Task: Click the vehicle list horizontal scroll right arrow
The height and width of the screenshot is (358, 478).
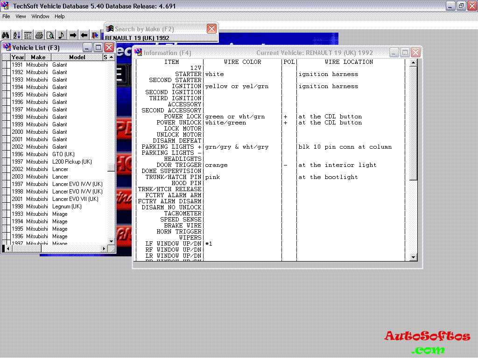Action: pos(105,249)
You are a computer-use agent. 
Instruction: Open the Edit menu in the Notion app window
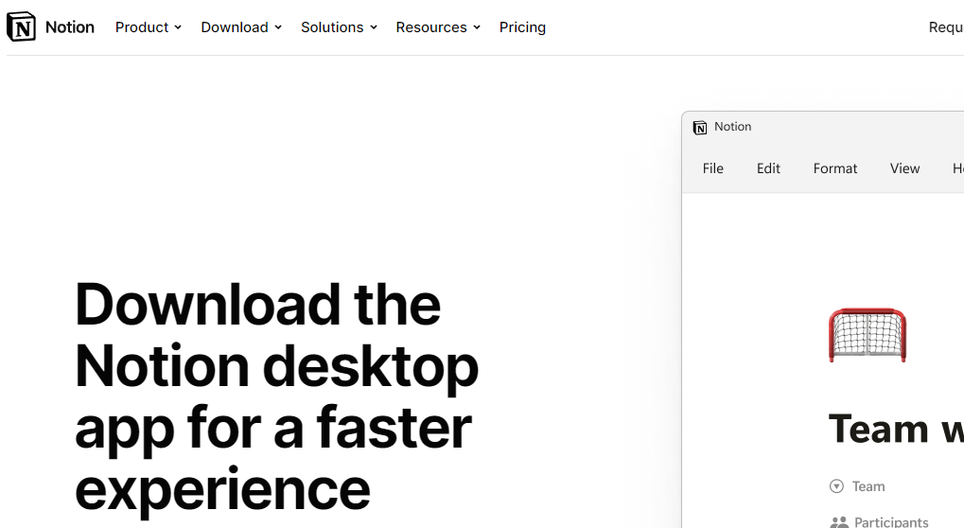[x=768, y=168]
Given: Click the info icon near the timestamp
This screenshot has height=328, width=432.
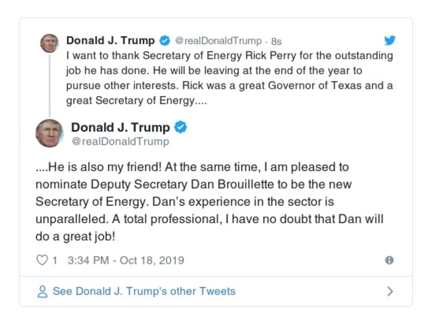Looking at the screenshot, I should click(x=390, y=260).
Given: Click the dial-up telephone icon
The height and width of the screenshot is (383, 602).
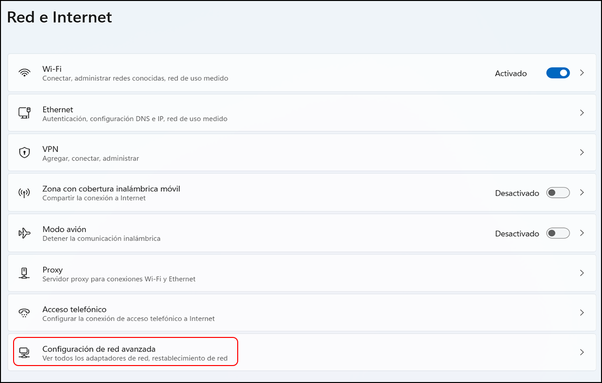Looking at the screenshot, I should pyautogui.click(x=24, y=313).
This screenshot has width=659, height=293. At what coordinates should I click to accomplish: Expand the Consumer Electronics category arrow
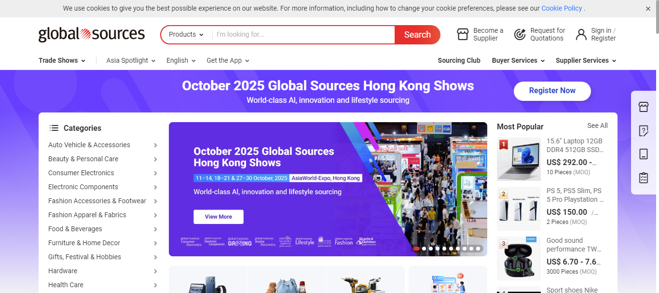[155, 173]
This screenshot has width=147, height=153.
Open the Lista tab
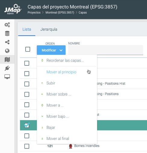(x=27, y=29)
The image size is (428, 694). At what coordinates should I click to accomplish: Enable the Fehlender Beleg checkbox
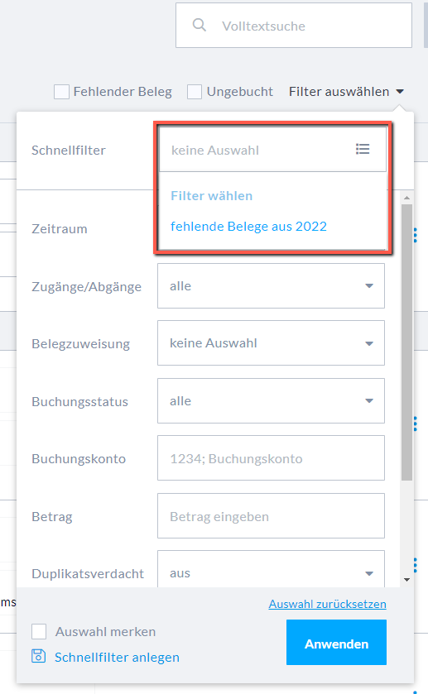[x=61, y=92]
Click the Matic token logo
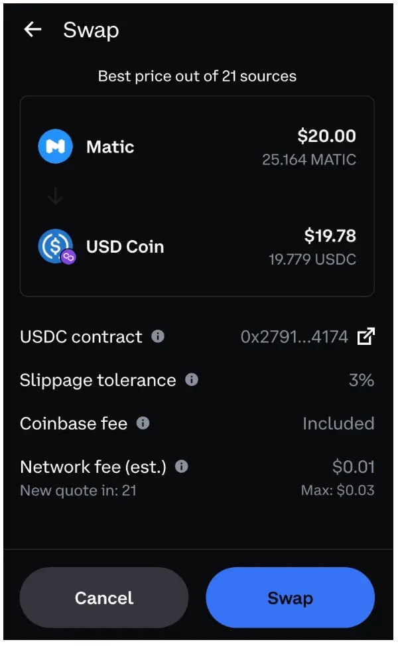The width and height of the screenshot is (398, 646). [54, 146]
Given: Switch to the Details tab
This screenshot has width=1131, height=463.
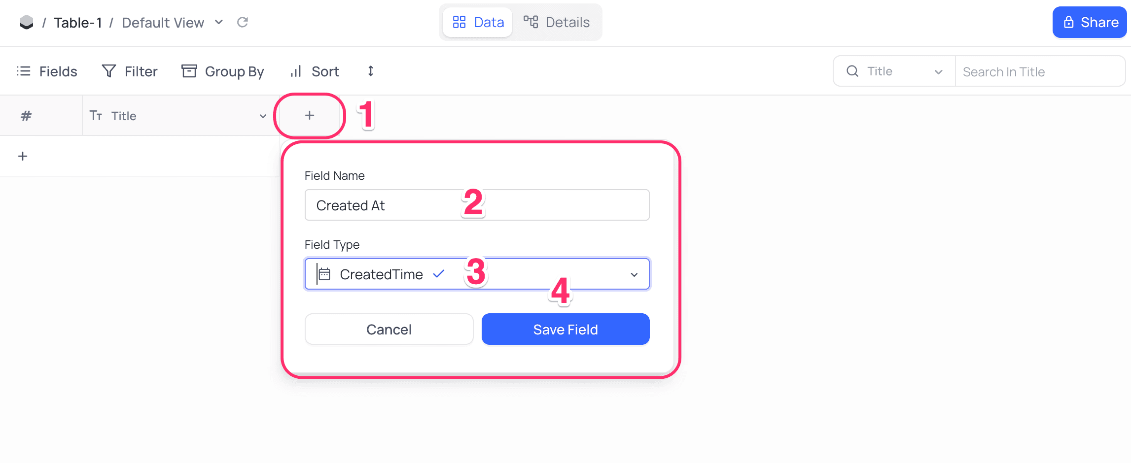Looking at the screenshot, I should click(557, 22).
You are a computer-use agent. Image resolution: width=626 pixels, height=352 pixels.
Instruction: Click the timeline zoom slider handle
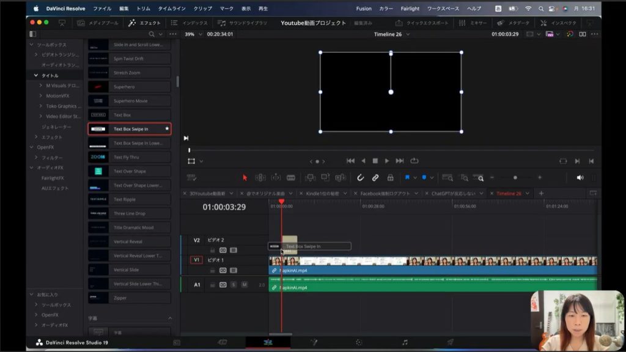coord(515,178)
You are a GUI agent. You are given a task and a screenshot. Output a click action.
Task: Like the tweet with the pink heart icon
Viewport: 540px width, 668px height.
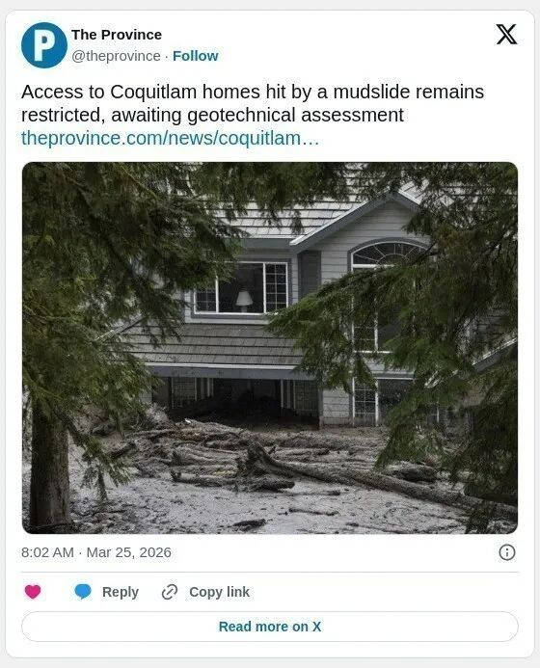click(x=33, y=592)
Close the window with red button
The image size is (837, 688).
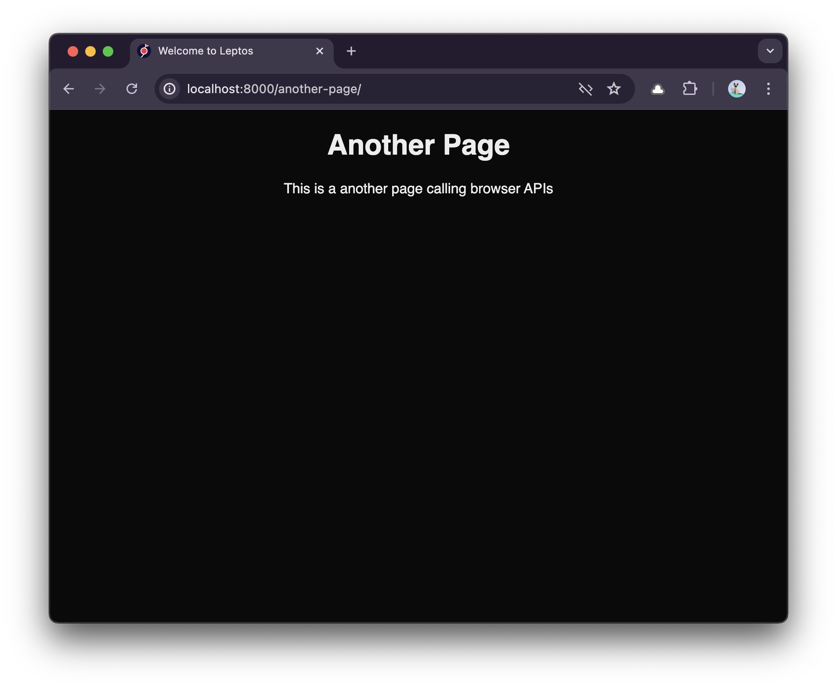tap(73, 52)
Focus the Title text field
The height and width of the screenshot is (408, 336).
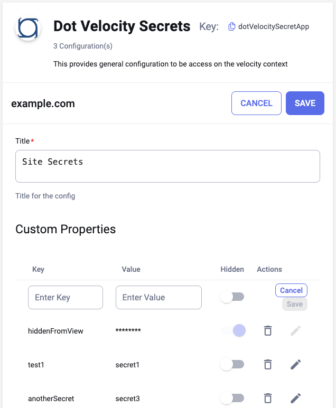click(x=167, y=166)
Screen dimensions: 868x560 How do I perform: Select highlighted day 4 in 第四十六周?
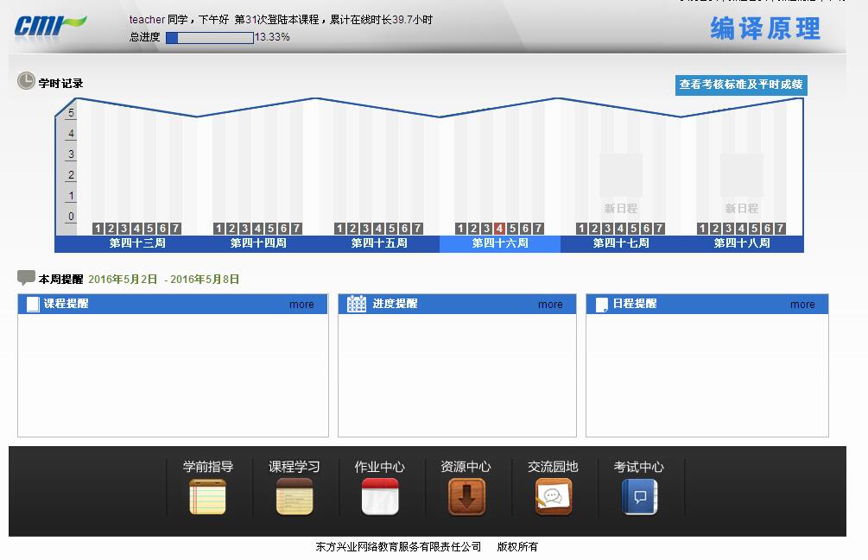pyautogui.click(x=499, y=229)
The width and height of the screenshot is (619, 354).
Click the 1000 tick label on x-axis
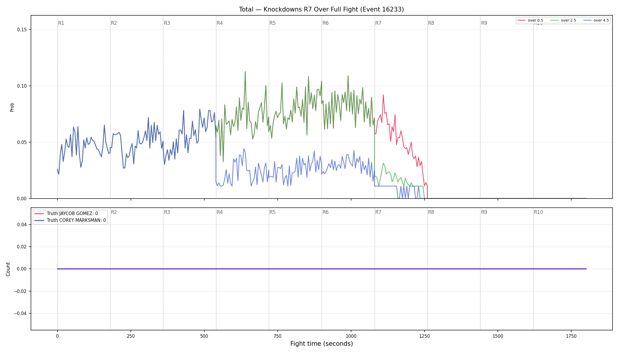(351, 336)
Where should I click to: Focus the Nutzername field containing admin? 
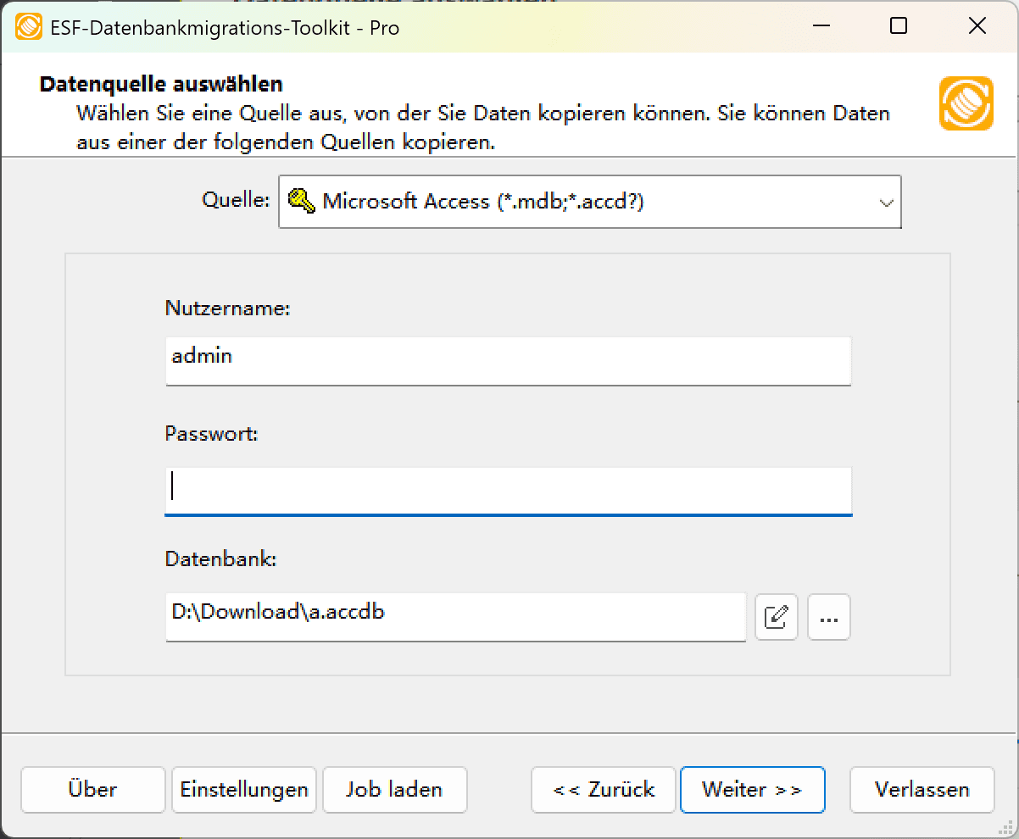508,360
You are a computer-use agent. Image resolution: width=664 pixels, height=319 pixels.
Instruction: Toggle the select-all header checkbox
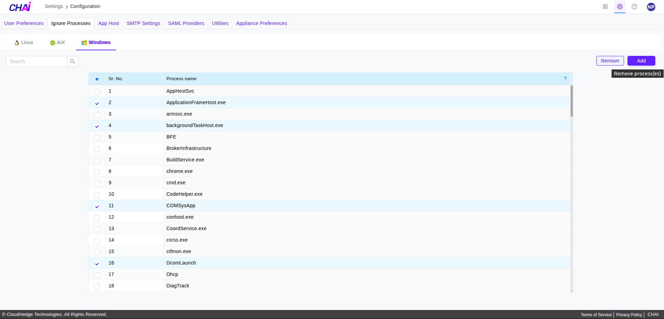click(97, 79)

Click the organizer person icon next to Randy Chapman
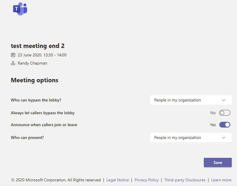[x=13, y=63]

========

Exercise details:
Now reproduce all of the entries precisely, with no pictures in the copy.

Result:
Task: Click the vehicle list horizontal scroll right arrow
The height and width of the screenshot is (358, 478).
Action: pos(105,249)
You are a computer-use agent. 
Instruction: Open the Edit menu in the Notion app window
[x=768, y=168]
Given: Click the info icon near the timestamp
This screenshot has height=328, width=432.
Looking at the screenshot, I should click(x=390, y=260).
Given: Click the dial-up telephone icon
The height and width of the screenshot is (383, 602).
Looking at the screenshot, I should pyautogui.click(x=24, y=313).
This screenshot has width=659, height=293. At what coordinates should I click to accomplish: Expand the Consumer Electronics category arrow
[155, 173]
This screenshot has width=147, height=153.
Open the Lista tab
(x=27, y=29)
The image size is (428, 694). At what coordinates should I click to accomplish: Enable the Fehlender Beleg checkbox
[x=61, y=92]
Click the Matic token logo
The width and height of the screenshot is (398, 646). [54, 146]
Given: Switch to the Details tab
This screenshot has width=1131, height=463.
Looking at the screenshot, I should click(557, 22).
You are a computer-use agent. Image resolution: width=626 pixels, height=352 pixels.
Instruction: Click the timeline zoom slider handle
coord(515,178)
You are a GUI agent. You are given a task and a screenshot. Output a click action.
Task: Like the tweet with the pink heart icon
Viewport: 540px width, 668px height.
click(x=33, y=592)
Close the window with red button
The image size is (837, 688).
tap(73, 52)
Focus the Title text field
The height and width of the screenshot is (408, 336).
click(x=167, y=166)
Screen dimensions: 868x560 How do I perform: Select highlighted day 4 in 第四十六周?
pyautogui.click(x=499, y=229)
The width and height of the screenshot is (619, 354).
Click the 1000 tick label on x-axis
(351, 336)
Where should I click to: Focus the Nutzername field containing admin? 
508,360
You are a computer-use agent. Image resolution: width=664 pixels, height=319 pixels.
Instruction: Toggle the select-all header checkbox
click(97, 79)

Click the organizer person icon next to Randy Chapman
[x=13, y=63]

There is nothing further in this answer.